Lo normal es que un aplauso dure uno, dos e incluso tres minutos. En el año 1998 el público asistente en la Ópera de Berlín homenajeó al tenor Luciano Pavarotti con un aplauso de una hora y siete minutos, hecho que fue recogido en el Libro Guinness de los Récords. Pero esto, repito, no es lo normal.
¿Qué llevaría al público asistente a realizar aquella acción?
Suele aplaudirse por aprobación, por gratitud o por la emoción ante un hecho que nos ha removido algo por dentro que debemos dejar aflorar en forma de aplauso. Detenerse en qué tipo de cosas pueden desencadenar un aplauso, es un trabajo abocado al infinito y a la heterogeneidad más absoluta. No obstante, existen unos elementos comunes, llamémosle valores universales, que con total seguridad aparecerían encabezando la mayoría de estas listas: la solidaridad, la integración, la paz, la colaboración, la tolerancia, la educación y un largo etcétera.
En un aplauso también interviene el factor de la persona/s a la que va dirigido.
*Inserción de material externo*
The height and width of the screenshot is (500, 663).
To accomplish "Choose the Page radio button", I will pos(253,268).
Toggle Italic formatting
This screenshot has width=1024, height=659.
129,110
Aunque nazca en un mismo marco y bajo una misma justificación o pretexto, dependiendo quién haya hecho el qué, el aplauso será más o menos "sentido" según nuestro grado de afinidad o simpatía por aquella/s persona/s.
Si vamos sumando lo que hemos expuesto hasta el momento, vemos como en un aplauso intervienen múltiples variables que afectan de manera directa en su arte final. Por eso, para lograr que un aplauso sea fuerte y duradero en el tiempo, es decir, un aplausazo, el motivo que lo desencadene ha de estar lleno de valores compartidos y dignos de tal honor, sin olvidar que la persona/s a la cual se le dirige, deberá despertar en nosotros la fuerza necesaria para tal gesta.
¿Existe alguien que se merezca un aplausazo de ocho horas?
Sin duda alguna, sí: todos nosotros. Tú y yo y él y los otros y los de más allá. La mayoría de las personas hemos hecho alguna vez algo bueno a lo largo de nuestras vidas. Al abominable hombre despreciable lo vieron una vez levantado el pie para no chafar a una hormiga temeraria que cruzaba en su camino. Dedicar el mayor aplauso de la historia a todos y cada uno de nosotros, a los que estamos y a los que estuvieron, no ha de ser tomado como un gesto egocéntrico, sino de ánimo, de esperanza y de fe en nosotros mismos. Si dedicamos el aplauso más duradero a todo aquello que ha significado algo bueno y positivo, por insignificante que sea, estaremos más cerca de volverlo a repetir.